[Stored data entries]
= = = = =
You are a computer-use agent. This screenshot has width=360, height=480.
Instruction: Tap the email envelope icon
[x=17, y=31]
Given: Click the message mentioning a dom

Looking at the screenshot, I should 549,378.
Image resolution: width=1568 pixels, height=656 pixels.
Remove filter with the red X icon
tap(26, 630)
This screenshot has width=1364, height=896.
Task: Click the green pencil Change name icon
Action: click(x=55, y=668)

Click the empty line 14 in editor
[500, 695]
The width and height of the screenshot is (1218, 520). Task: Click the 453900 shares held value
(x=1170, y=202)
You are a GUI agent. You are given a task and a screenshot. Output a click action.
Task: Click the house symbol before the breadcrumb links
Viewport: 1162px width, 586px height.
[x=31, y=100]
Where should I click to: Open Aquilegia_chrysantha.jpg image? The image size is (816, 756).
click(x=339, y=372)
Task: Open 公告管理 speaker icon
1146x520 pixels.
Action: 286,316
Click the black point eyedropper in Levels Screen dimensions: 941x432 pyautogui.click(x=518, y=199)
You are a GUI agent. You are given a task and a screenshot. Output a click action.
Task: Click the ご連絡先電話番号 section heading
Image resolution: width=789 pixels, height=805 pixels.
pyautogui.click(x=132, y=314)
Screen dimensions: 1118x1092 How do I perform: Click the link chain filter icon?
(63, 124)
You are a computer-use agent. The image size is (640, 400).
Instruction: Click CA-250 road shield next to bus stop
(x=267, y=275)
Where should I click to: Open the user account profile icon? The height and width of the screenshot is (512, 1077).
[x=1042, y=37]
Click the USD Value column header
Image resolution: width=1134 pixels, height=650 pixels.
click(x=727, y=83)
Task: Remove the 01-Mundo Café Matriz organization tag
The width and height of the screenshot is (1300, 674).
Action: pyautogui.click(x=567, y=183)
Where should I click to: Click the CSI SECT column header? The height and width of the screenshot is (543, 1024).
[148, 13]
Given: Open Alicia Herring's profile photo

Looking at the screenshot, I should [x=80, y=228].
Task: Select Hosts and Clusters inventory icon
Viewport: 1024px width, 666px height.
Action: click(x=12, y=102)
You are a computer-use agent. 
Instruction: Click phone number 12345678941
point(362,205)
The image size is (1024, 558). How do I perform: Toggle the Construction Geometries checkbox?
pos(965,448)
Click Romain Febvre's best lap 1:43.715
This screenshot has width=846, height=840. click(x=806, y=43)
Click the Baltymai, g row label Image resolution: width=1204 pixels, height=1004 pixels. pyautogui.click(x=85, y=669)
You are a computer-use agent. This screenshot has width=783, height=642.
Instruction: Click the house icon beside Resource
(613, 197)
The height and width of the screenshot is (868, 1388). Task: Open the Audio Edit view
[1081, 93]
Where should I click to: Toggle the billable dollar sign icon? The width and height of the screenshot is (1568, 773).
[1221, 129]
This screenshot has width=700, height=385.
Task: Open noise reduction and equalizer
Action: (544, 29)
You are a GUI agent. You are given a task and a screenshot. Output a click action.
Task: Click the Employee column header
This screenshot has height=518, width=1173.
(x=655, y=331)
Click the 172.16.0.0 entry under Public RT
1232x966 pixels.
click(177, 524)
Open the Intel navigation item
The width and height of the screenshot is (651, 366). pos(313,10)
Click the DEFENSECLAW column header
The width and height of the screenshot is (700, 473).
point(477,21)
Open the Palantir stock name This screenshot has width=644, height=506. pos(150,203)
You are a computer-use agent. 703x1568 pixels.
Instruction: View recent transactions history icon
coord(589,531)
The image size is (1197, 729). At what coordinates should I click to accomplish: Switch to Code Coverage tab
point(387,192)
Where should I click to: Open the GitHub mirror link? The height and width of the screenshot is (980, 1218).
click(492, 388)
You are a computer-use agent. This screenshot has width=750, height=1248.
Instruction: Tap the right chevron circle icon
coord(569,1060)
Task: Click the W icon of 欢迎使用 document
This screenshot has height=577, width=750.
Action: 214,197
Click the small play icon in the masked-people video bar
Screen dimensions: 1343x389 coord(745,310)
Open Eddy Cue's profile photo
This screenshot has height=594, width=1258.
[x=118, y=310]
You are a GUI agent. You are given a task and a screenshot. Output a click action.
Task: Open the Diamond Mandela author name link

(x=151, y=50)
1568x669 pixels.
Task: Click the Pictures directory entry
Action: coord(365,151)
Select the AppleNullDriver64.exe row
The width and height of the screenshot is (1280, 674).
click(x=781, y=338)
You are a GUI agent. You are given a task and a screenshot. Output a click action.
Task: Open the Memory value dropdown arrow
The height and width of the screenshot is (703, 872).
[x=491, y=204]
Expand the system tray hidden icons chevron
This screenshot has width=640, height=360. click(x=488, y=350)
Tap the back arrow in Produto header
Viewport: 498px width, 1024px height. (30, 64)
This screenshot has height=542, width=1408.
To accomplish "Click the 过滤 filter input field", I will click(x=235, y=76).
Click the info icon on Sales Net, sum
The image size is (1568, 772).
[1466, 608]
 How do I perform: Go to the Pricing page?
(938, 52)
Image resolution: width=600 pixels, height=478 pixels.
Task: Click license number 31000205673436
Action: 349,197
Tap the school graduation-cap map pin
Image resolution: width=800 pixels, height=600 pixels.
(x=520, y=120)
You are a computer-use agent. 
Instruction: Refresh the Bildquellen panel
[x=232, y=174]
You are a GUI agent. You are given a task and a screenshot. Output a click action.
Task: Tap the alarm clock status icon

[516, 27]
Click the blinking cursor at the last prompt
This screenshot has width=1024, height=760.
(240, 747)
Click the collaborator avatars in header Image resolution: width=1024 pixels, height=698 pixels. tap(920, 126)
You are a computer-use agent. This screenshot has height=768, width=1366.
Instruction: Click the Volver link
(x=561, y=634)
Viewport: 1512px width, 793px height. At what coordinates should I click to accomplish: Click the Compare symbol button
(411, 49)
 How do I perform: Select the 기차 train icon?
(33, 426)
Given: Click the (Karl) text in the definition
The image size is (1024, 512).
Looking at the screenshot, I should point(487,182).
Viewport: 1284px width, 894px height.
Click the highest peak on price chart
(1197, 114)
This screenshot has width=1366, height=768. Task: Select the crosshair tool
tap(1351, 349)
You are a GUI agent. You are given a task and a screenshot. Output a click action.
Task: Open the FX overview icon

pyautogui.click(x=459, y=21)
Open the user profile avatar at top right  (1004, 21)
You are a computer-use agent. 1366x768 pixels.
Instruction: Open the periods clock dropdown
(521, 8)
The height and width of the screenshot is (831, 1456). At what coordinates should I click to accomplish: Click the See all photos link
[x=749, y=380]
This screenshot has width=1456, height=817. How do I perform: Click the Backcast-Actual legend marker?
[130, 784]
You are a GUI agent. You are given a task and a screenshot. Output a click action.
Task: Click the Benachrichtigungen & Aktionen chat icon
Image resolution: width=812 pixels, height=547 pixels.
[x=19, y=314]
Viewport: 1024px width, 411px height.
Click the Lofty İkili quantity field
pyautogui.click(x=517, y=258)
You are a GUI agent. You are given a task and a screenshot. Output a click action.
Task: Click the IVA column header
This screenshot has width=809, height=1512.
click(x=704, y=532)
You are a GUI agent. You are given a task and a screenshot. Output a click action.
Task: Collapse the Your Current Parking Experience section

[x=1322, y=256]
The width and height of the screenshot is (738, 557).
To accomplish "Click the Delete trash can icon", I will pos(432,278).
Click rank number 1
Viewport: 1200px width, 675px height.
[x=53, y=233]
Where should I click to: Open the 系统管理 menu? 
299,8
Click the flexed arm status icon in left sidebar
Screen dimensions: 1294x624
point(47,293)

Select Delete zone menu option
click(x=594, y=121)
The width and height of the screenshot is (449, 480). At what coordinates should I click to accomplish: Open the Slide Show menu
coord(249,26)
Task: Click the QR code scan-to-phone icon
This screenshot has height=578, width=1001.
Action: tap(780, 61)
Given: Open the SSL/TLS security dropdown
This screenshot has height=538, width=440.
= = = = =
* _What is needed_: Each record above needs to be set down again, word for word.

* _Answer to this task_:
You are a computer-use agent. This screenshot has width=360, height=480.
Instruction: Tap the email envelope icon
[x=17, y=31]
Given: Click the message mentioning a dom

Looking at the screenshot, I should 549,378.
Image resolution: width=1568 pixels, height=656 pixels.
Remove filter with the red X icon
tap(26, 630)
This screenshot has width=1364, height=896.
Task: Click the green pencil Change name icon
Action: click(x=55, y=668)

Click the empty line 14 in editor
[500, 695]
The width and height of the screenshot is (1218, 520). Task: Click the 453900 shares held value
(x=1170, y=202)
You are a GUI agent. You are given a task and a screenshot. Output a click action.
Task: Click the house symbol before the breadcrumb links
Viewport: 1162px width, 586px height.
[x=31, y=100]
Where should I click to: Open Aquilegia_chrysantha.jpg image? The image size is (816, 756).
click(x=339, y=372)
Task: Open 公告管理 speaker icon
1146x520 pixels.
Action: 286,316
Click the black point eyedropper in Levels Screen dimensions: 941x432 pyautogui.click(x=518, y=199)
You are a GUI agent. You are given a task and a screenshot. Output a click action.
Task: Click the ご連絡先電話番号 section heading
Image resolution: width=789 pixels, height=805 pixels.
pyautogui.click(x=132, y=314)
Screen dimensions: 1118x1092 How do I perform: Click the link chain filter icon?
(63, 124)
You are a computer-use agent. The image size is (640, 400).
Instruction: Click CA-250 road shield next to bus stop
(x=267, y=275)
Where should I click to: Open the user account profile icon? The height and width of the screenshot is (512, 1077).
[x=1042, y=37]
Click the USD Value column header
Image resolution: width=1134 pixels, height=650 pixels.
click(x=727, y=83)
Task: Remove the 01-Mundo Café Matriz organization tag
The width and height of the screenshot is (1300, 674).
Action: pyautogui.click(x=567, y=183)
Where should I click to: Click the CSI SECT column header? The height and width of the screenshot is (543, 1024).
[148, 13]
Given: Open Alicia Herring's profile photo

Looking at the screenshot, I should [x=80, y=228].
Task: Select Hosts and Clusters inventory icon
Viewport: 1024px width, 666px height.
Action: click(x=12, y=102)
You are a computer-use agent. 
Instruction: Click phone number 12345678941
point(362,205)
The image size is (1024, 558). How do I perform: Toggle the Construction Geometries checkbox?
pos(965,448)
Click Romain Febvre's best lap 1:43.715
This screenshot has width=846, height=840. click(x=806, y=43)
Click the Baltymai, g row label Image resolution: width=1204 pixels, height=1004 pixels. pyautogui.click(x=85, y=669)
You are a computer-use agent. This screenshot has width=783, height=642.
Instruction: Click the house icon beside Resource
(613, 197)
The height and width of the screenshot is (868, 1388). Task: Open the Audio Edit view
[1081, 93]
Where should I click to: Toggle the billable dollar sign icon? The width and height of the screenshot is (1568, 773).
[1221, 129]
This screenshot has width=700, height=385.
Task: Open noise reduction and equalizer
Action: (544, 29)
You are a GUI agent. You are given a task and a screenshot. Output a click action.
Task: Click the Employee column header
This screenshot has height=518, width=1173.
(x=655, y=331)
Click the 172.16.0.0 entry under Public RT
1232x966 pixels.
click(177, 524)
Open the Intel navigation item
The width and height of the screenshot is (651, 366). pos(313,10)
Click the DEFENSECLAW column header
The width and height of the screenshot is (700, 473).
point(477,21)
Open the Palantir stock name This screenshot has width=644, height=506. pos(150,203)
You are a computer-use agent. 703x1568 pixels.
Instruction: View recent transactions history icon
coord(589,531)
The image size is (1197, 729). At what coordinates should I click to accomplish: Switch to Code Coverage tab
point(387,192)
Where should I click to: Open the GitHub mirror link? The height and width of the screenshot is (980, 1218).
click(492, 388)
You are a computer-use agent. This screenshot has width=750, height=1248.
Instruction: Tap the right chevron circle icon
coord(569,1060)
Task: Click the W icon of 欢迎使用 document
This screenshot has height=577, width=750.
Action: 214,197
Click the small play icon in the masked-people video bar
Screen dimensions: 1343x389 coord(745,310)
Open Eddy Cue's profile photo
This screenshot has height=594, width=1258.
[x=118, y=310]
You are a GUI agent. You are given a task and a screenshot. Output a click action.
Task: Open the Diamond Mandela author name link

(x=151, y=50)
1568x669 pixels.
Task: Click the Pictures directory entry
Action: coord(365,151)
Select the AppleNullDriver64.exe row
The width and height of the screenshot is (1280, 674).
click(x=781, y=338)
You are a GUI agent. You are given a task and a screenshot. Output a click action.
Task: Open the Memory value dropdown arrow
The height and width of the screenshot is (703, 872).
[x=491, y=204]
Expand the system tray hidden icons chevron
This screenshot has width=640, height=360. click(x=488, y=350)
Tap the back arrow in Produto header
Viewport: 498px width, 1024px height. (30, 64)
This screenshot has height=542, width=1408.
To accomplish "Click the 过滤 filter input field", I will click(x=235, y=76).
Click the info icon on Sales Net, sum
The image size is (1568, 772).
[1466, 608]
 How do I perform: Go to the Pricing page?
(938, 52)
Image resolution: width=600 pixels, height=478 pixels.
Task: Click license number 31000205673436
Action: 349,197
Tap the school graduation-cap map pin
Image resolution: width=800 pixels, height=600 pixels.
(x=520, y=120)
You are a computer-use agent. 
Instruction: Refresh the Bildquellen panel
[x=232, y=174]
You are a GUI agent. You are given a task and a screenshot. Output a click action.
Task: Tap the alarm clock status icon

[516, 27]
Click the blinking cursor at the last prompt
This screenshot has width=1024, height=760.
(240, 747)
Click the collaborator avatars in header Image resolution: width=1024 pixels, height=698 pixels. tap(920, 126)
You are a computer-use agent. This screenshot has height=768, width=1366.
Instruction: Click the Volver link
(x=561, y=634)
Viewport: 1512px width, 793px height. At what coordinates should I click to accomplish: Click the Compare symbol button
(411, 49)
 How do I perform: Select the 기차 train icon?
(33, 426)
Given: Click the (Karl) text in the definition
The image size is (1024, 512).
Looking at the screenshot, I should point(487,182).
Viewport: 1284px width, 894px height.
Click the highest peak on price chart
(1197, 114)
This screenshot has width=1366, height=768. Task: Select the crosshair tool
tap(1351, 349)
You are a GUI agent. You are given a task and a screenshot. Output a click action.
Task: Open the FX overview icon

pyautogui.click(x=459, y=21)
Open the user profile avatar at top right  (1004, 21)
You are a computer-use agent. 1366x768 pixels.
Instruction: Open the periods clock dropdown
(521, 8)
The height and width of the screenshot is (831, 1456). At what coordinates should I click to accomplish: Click the See all photos link
[x=749, y=380]
This screenshot has width=1456, height=817. How do I perform: Click the Backcast-Actual legend marker?
[130, 784]
You are a GUI agent. You are given a task and a screenshot. Output a click action.
Task: Click the Benachrichtigungen & Aktionen chat icon
Image resolution: width=812 pixels, height=547 pixels.
[x=19, y=314]
Viewport: 1024px width, 411px height.
Click the Lofty İkili quantity field
pyautogui.click(x=517, y=258)
You are a GUI agent. You are given a task and a screenshot. Output a click action.
Task: Click the IVA column header
This screenshot has width=809, height=1512.
click(x=704, y=532)
You are a GUI agent. You are given a task and a screenshot. Output a click action.
Task: Collapse the Your Current Parking Experience section

[x=1322, y=256]
The width and height of the screenshot is (738, 557).
To accomplish "Click the Delete trash can icon", I will pos(432,278).
Click rank number 1
Viewport: 1200px width, 675px height.
[x=53, y=233]
Where should I click to: Open the 系统管理 menu? 
299,8
Click the flexed arm status icon in left sidebar
Screen dimensions: 1294x624
point(47,293)

Select Delete zone menu option
click(x=594, y=121)
The width and height of the screenshot is (449, 480). At what coordinates should I click to accomplish: Open the Slide Show menu
coord(249,26)
Task: Click the QR code scan-to-phone icon
This screenshot has height=578, width=1001.
Action: tap(780, 61)
Given: Open the SSL/TLS security dropdown
This screenshot has height=538, width=440.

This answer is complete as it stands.